## PROBLEM DESCRIPTION
Search the listing below for the line containing "Screen dimensions: 1024x537". From there through the line containing "1317x757 pixels.", transcribe every line exactly, both ends included.

## SOURCE MATERIAL
____
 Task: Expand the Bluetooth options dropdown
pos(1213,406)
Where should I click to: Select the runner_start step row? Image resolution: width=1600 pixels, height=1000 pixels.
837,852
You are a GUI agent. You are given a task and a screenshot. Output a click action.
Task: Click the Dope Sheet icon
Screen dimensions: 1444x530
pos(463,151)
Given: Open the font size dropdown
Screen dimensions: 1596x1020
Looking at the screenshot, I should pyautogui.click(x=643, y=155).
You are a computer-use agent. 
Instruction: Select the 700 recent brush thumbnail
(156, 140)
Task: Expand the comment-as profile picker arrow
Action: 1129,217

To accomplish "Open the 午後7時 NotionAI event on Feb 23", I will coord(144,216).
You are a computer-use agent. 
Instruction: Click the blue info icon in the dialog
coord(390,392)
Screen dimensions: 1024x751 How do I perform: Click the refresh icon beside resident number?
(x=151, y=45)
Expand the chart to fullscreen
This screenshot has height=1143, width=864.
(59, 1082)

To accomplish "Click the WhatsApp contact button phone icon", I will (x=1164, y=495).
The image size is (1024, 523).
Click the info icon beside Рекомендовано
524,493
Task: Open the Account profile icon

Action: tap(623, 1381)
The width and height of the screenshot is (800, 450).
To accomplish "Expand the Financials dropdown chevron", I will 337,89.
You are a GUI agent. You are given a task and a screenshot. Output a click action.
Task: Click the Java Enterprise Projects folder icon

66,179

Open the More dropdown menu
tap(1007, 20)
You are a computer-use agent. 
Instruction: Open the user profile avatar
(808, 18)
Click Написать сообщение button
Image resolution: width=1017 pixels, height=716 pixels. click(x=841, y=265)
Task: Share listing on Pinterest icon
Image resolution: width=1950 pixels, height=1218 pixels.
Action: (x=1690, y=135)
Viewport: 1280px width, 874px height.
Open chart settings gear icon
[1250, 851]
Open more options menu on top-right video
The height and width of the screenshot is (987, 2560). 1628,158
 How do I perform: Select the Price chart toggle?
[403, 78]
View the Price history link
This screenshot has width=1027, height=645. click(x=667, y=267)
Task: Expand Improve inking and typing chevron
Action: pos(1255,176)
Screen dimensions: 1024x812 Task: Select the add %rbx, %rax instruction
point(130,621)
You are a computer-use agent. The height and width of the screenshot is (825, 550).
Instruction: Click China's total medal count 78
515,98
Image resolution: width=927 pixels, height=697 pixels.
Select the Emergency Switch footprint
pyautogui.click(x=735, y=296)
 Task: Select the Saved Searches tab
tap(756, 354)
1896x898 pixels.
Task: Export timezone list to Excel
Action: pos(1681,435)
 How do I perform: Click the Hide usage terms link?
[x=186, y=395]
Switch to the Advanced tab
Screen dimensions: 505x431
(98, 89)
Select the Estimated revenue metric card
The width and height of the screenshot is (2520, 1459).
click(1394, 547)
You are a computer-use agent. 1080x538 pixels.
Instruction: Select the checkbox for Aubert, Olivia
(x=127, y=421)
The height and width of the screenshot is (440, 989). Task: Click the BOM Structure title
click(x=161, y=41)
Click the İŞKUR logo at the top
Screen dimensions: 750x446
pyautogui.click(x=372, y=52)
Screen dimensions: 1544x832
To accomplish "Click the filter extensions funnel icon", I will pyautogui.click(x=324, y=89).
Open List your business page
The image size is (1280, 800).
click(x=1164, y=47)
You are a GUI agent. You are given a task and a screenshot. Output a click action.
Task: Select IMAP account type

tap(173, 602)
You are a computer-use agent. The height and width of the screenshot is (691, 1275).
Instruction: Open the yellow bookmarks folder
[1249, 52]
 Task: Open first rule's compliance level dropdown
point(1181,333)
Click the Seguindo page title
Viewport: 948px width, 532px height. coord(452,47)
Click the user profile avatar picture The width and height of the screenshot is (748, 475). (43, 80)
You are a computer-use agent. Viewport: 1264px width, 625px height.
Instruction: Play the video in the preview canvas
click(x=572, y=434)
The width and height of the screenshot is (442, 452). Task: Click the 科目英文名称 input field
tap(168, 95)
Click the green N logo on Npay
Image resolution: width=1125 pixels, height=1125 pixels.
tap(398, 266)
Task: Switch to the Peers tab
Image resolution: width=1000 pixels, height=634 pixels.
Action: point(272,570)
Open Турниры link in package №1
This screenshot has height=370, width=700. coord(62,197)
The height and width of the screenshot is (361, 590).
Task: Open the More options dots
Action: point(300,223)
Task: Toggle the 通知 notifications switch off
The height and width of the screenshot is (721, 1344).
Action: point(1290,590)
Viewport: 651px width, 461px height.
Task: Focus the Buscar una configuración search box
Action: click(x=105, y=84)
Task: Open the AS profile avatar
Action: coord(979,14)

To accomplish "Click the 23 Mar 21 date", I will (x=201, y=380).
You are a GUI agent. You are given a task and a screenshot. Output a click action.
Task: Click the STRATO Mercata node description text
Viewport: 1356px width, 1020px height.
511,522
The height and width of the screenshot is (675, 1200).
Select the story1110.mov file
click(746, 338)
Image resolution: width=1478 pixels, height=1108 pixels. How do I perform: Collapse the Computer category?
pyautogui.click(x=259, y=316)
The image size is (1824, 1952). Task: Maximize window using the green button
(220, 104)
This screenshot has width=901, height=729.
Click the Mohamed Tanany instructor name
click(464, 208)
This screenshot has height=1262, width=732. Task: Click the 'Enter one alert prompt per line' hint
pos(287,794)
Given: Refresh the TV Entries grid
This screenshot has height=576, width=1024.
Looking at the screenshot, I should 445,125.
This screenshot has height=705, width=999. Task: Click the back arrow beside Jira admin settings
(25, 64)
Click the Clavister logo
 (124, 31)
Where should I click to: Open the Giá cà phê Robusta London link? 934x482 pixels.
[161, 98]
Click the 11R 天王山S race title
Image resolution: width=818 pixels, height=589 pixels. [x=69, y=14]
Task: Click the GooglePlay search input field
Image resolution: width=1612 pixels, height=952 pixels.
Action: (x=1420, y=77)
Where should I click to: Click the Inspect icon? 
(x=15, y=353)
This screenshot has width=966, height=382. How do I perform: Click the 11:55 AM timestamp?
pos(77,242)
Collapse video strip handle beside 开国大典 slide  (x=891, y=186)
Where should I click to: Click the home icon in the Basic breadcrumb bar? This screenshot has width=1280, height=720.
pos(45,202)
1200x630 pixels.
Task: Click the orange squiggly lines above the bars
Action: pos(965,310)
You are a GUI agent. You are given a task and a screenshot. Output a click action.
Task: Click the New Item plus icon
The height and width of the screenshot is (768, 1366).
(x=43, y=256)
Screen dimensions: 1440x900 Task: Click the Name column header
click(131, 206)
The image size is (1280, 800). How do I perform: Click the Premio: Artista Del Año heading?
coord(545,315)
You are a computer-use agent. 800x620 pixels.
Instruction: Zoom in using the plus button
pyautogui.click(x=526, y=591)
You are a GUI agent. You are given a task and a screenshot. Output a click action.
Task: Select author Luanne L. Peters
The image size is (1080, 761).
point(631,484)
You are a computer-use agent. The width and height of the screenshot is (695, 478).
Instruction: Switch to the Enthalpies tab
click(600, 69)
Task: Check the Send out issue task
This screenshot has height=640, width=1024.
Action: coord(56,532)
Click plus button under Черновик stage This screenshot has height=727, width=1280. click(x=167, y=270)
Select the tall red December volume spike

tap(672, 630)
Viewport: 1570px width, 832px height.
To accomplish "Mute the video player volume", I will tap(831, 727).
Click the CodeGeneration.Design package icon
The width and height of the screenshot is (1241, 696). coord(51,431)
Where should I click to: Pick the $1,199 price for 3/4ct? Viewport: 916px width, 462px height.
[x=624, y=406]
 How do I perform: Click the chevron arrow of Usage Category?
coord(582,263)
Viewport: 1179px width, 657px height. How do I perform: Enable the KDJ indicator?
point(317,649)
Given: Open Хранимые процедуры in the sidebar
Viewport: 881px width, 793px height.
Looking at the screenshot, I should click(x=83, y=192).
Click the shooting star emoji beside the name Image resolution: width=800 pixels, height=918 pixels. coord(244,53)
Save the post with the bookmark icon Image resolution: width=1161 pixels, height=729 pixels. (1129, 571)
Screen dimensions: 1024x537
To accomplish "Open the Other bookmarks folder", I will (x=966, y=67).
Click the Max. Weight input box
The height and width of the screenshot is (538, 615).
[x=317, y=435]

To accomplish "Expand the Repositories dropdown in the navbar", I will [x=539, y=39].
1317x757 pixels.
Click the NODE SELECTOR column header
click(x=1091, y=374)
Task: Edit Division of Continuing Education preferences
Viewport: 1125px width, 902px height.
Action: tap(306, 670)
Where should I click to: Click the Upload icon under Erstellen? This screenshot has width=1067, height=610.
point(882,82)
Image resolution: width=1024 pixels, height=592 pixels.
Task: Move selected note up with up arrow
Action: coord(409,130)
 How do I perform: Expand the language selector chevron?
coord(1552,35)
____
## ANSWER BOX
Screen dimensions: 1024x537
To accomplish "Open the Other bookmarks folder", I will (x=966, y=67).
Click the Max. Weight input box
The height and width of the screenshot is (538, 615).
[x=317, y=435]

To accomplish "Expand the Repositories dropdown in the navbar", I will [x=539, y=39].
1317x757 pixels.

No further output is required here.